**PROBLEM TO SOLVE**
Everything except the pictures should be printed exactly as it appears in the records.

**AVAILABLE DATA**
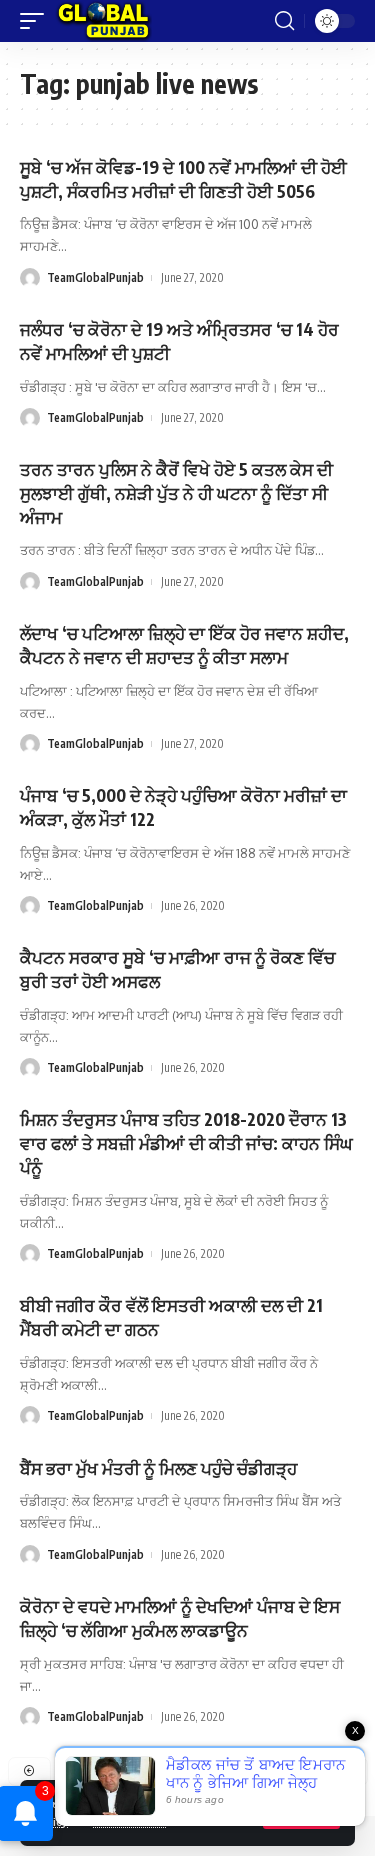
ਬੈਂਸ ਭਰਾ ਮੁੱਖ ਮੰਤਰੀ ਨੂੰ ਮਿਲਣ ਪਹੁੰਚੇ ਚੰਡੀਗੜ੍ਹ (158, 1468)
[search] (284, 21)
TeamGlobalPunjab (95, 277)
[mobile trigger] (37, 21)
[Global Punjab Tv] (103, 21)
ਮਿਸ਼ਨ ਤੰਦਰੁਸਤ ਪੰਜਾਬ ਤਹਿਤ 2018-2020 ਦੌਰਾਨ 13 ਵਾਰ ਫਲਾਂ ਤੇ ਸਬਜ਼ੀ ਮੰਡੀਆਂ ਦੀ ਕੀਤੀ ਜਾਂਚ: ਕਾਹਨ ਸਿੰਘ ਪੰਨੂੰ (186, 1143)
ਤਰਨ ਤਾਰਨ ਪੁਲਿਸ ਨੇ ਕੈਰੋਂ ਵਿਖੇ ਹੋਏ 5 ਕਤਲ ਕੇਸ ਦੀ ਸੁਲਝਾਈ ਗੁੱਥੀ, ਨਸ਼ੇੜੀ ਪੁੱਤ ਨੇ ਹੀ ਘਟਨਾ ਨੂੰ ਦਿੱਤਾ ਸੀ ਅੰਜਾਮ (176, 493)
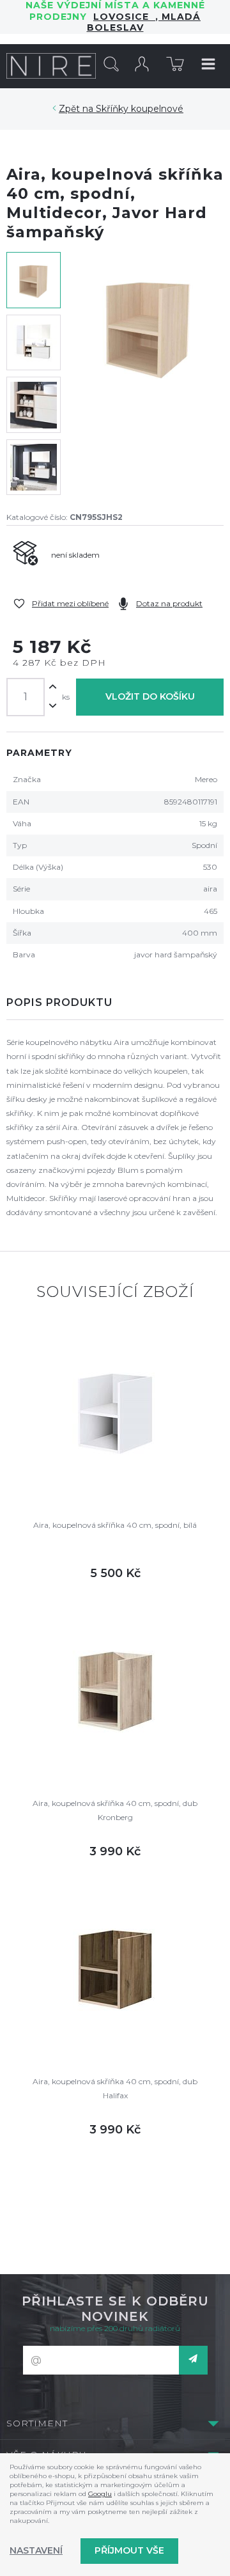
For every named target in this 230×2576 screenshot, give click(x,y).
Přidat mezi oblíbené (70, 603)
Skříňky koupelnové (139, 108)
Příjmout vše (129, 2550)
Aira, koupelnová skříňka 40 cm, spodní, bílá (115, 1525)
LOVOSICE (124, 16)
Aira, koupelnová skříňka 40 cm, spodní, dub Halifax (115, 2088)
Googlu (100, 2494)
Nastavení (36, 2550)
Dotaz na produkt (169, 603)
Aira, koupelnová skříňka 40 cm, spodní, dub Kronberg (115, 1810)
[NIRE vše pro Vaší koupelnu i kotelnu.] (51, 66)
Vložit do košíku (150, 696)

**EXERCISE RESULT**
ਬੈਂਸ ਭਰਾ ਮੁੱਖ ਮੰਤਰੀ ਨੂੰ ਮਿਲਣ ਪਹੁੰਚੇ ਚੰਡੀਗੜ੍ਹ (158, 1468)
[search] (284, 21)
TeamGlobalPunjab (95, 277)
[mobile trigger] (37, 21)
[Global Punjab Tv] (103, 21)
ਮਿਸ਼ਨ ਤੰਦਰੁਸਤ ਪੰਜਾਬ ਤਹਿਤ 2018-2020 ਦੌਰਾਨ 13 ਵਾਰ ਫਲਾਂ ਤੇ ਸਬਜ਼ੀ ਮੰਡੀਆਂ ਦੀ ਕੀਤੀ ਜਾਂਚ: ਕਾਹਨ ਸਿੰਘ ਪੰਨੂੰ (186, 1143)
ਤਰਨ ਤਾਰਨ ਪੁਲਿਸ ਨੇ ਕੈਰੋਂ ਵਿਖੇ ਹੋਏ 5 ਕਤਲ ਕੇਸ ਦੀ ਸੁਲਝਾਈ ਗੁੱਥੀ, ਨਸ਼ੇੜੀ ਪੁੱਤ ਨੇ ਹੀ ਘਟਨਾ ਨੂੰ ਦਿੱਤਾ ਸੀ ਅੰਜਾਮ (176, 493)
For every named target in this 230×2576 screenshot, give click(x,y).
Přidat mezi oblíbené (70, 603)
Skříňky koupelnové (139, 108)
Příjmout vše (129, 2550)
Aira, koupelnová skříňka 40 cm, spodní, bílá (115, 1525)
LOVOSICE (124, 16)
Aira, koupelnová skříňka 40 cm, spodní, dub Halifax (115, 2088)
Googlu (100, 2494)
Nastavení (36, 2550)
Dotaz na produkt (169, 603)
Aira, koupelnová skříňka 40 cm, spodní, dub Kronberg (115, 1810)
[NIRE vše pro Vaší koupelnu i kotelnu.] (51, 66)
Vložit do košíku (150, 696)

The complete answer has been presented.